Sample Weekly Schedule
The Science
Melatonin
Mechanisms
- Signals darkness to suprachiasmatic nucleus
- Shifts circadian phase when timed correctly
- Mild sedative effect at high doses
- Antioxidant properties
- Regulates sleep-wake cycle timing
Key Research
- 0.5mg as effective as higher doses for sleep onset
- Effective for jet lag when timed properly
- High doses may suppress natural production
Glycine
Mechanisms
- Lowers core body temperature
- Inhibitory neurotransmitter action
- Improves blood flow to extremities
- Enhances slow-wave sleep
- Supports next-day cognitive function
Key Research
- 3g glycine improves subjective sleep quality
- Reduces fatigue and improves daytime performance
- Safe for long-term use with no tolerance
Frequently Asked Questions
Why do most melatonin products have such high doses?

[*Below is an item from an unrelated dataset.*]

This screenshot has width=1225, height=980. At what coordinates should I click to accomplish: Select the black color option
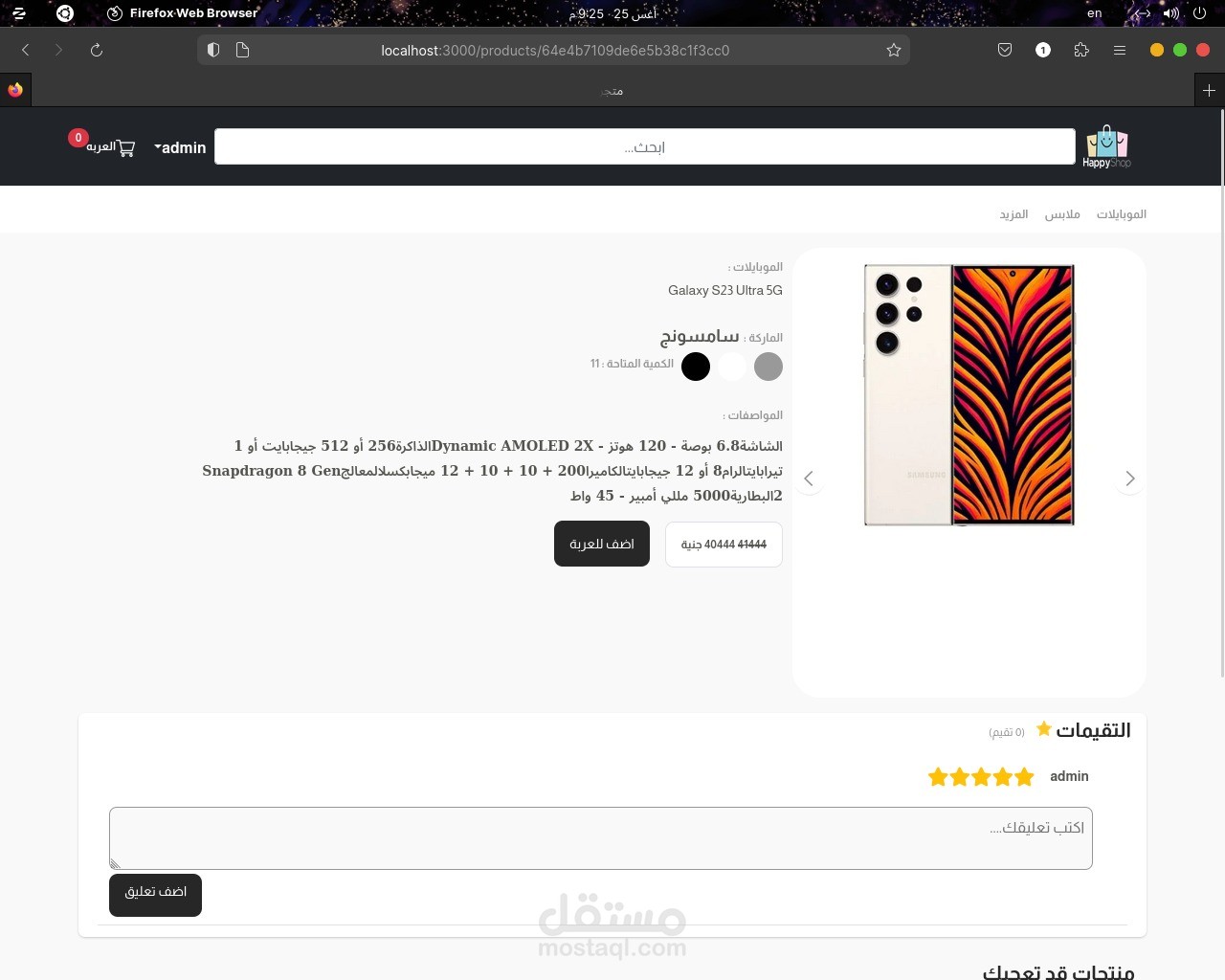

Marketing, not science. Studies show 0.3-0.5mg is optimal. Higher doses (3-10mg common in stores) can cause grogginess and may suppress natural production.
Can I become dependent on melatonin?
Physical dependency is unlikely, but psychological reliance can develop. It's best used short-term for circadian issues, not nightly for years.
Is glycine safe to take every night?
Yes. Glycine is a naturally occurring amino acid your body makes. Long-term supplementation shows no adverse effects in studies.
Can I take both together?
Yes, they work through different mechanisms. Useful for jet lag or sleep schedule transitions. For ongoing use, glycine alone is preferred.
Why does high-dose melatonin make me groggy?
Excess melatonin lingers into morning and can disrupt natural cortisol awakening response. Use lowest effective dose (0.3-0.5mg).